Instructions for the task:
In the entries that follow, find the word "computer" and report each line it is on.

Record set:
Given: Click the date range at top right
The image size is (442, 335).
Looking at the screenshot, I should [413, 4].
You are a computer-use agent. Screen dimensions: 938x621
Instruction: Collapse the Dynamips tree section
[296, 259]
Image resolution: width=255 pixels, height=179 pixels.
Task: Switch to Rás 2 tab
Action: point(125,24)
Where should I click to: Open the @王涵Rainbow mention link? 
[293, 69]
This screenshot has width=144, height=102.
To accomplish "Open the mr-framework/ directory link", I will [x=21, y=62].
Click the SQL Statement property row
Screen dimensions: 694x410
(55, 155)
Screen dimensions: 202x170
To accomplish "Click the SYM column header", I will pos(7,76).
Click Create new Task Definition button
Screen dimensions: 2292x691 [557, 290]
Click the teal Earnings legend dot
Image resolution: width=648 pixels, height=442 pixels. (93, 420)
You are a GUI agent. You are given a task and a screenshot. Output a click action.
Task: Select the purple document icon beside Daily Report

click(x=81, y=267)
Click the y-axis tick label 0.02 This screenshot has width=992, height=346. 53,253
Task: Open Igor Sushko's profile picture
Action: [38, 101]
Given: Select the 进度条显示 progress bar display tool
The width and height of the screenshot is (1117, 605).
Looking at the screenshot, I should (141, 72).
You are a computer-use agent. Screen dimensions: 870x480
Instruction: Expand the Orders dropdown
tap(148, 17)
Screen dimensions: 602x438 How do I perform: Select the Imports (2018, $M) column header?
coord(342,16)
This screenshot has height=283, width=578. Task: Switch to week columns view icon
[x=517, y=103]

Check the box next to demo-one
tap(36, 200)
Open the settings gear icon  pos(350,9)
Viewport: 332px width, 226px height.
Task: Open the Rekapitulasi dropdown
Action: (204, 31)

Exercise response:
You are a computer-use agent. Screen dimensions: 938x621
You are a computer-use agent. Screen dimensions: 870x480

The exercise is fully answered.